The Sheep Deer and Cattle Report: Weaning drafts disappoint as managers try to recoup prices with heavier weights


Weaning is now well underway and returns off the early drafts continue to disappoint even for heavy lambs, as farm confidence has dropped sharply for sheep and beef farmers in the latest survey.

Schedules are falling slowly but still include a procurement premium as exporters strive to fulfill export comitments and price carefully for the stocks of frozen product.

The plentiful feed has kept processing volumes low and kept schedules from adjusting down as fast as early market indications suggested they would.

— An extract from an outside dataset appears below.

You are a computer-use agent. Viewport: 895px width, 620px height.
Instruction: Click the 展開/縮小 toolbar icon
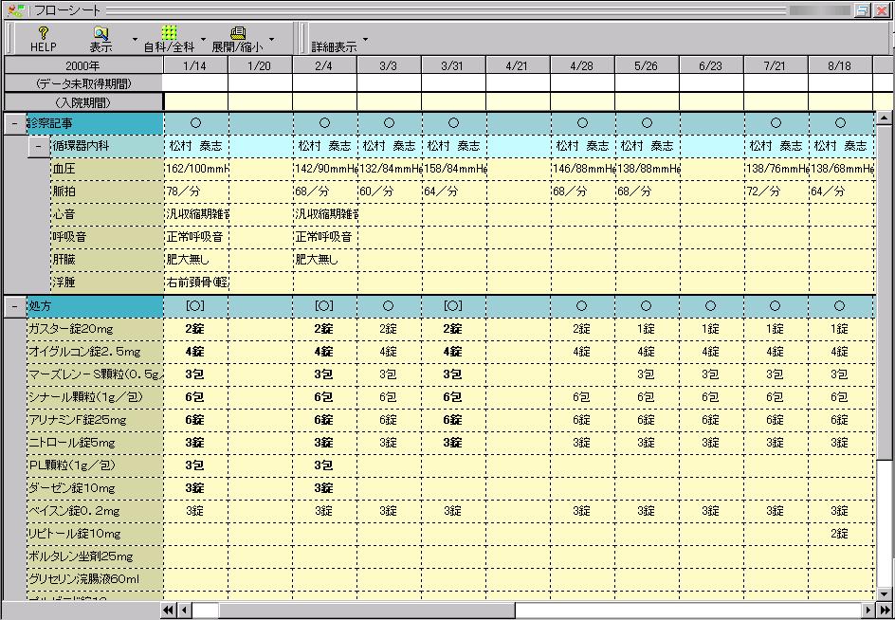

There is however just some small signs of recovery, lead by lifting demand in most markets except the UK, and slow production out of Australia.

Small volumes of store lambs are being traded out of North Canterbury in the 270c-300c/kg range, but $80 per head seems to be the maximum, and margins appear trimmed at these rates.

In the North Island strong winds have dried up the east coast and farmers are quitting stores and prices are easing back as a result, with smalls selling in the mid $30's and large animals barely making $70. Prices were firmer out of the Manawatu saleyards where more feed and some demand from the South Island saw prices about $10/head stronger.

Demand is strong for cull ewes for toppers and some sales have seen store ewes exceed returns for prime lambs.

Scientists report greenhouse gas emissions on hill country are less than previously thought, as farmers demand strong science before being forced to change management systems to solve issues in this area.

Beef and Lamb NZ report the lamb crop is down 1.3% on last year, but an increased lambing percentage off fewer ewes, has limited the drop in numbers.


The South Island auction again failed to inspire and only 80% of the offering sold and at prices behind the last Christchurch sale.

The absence of Chinese buyers in the crossbred wool market who often buy nearly 50% of the offerring, has driven the market lower 

The wool price indicators did lift however on last weeks NI sale, and Merino wools continue to shine, with a high of 1648c/kg not exceeded since 2012, on the back of a very strong Melbourne sale.

Another mainly stable week for beef schedules as chilled markets are all short of product, and Asian demand remains strong.

For all cattle classes except heifer, processing volumes at 5 November were well behind last year, as farmers look to put extra weight onto animals to utilise all the feed the spring has brought.
Beef farmers are still struggling in the US, with very cheaply priced poultry and pork and high domestic cattle kills ruling the market, but low processing numbers in NZ have minimized the effect here.
Weaner dairy bulls are selling for $4/kg/lwt plus in the Canterbury province well below NI returns, but saleyard prime steers are trading  about 20c/kg lwt stronger in the South.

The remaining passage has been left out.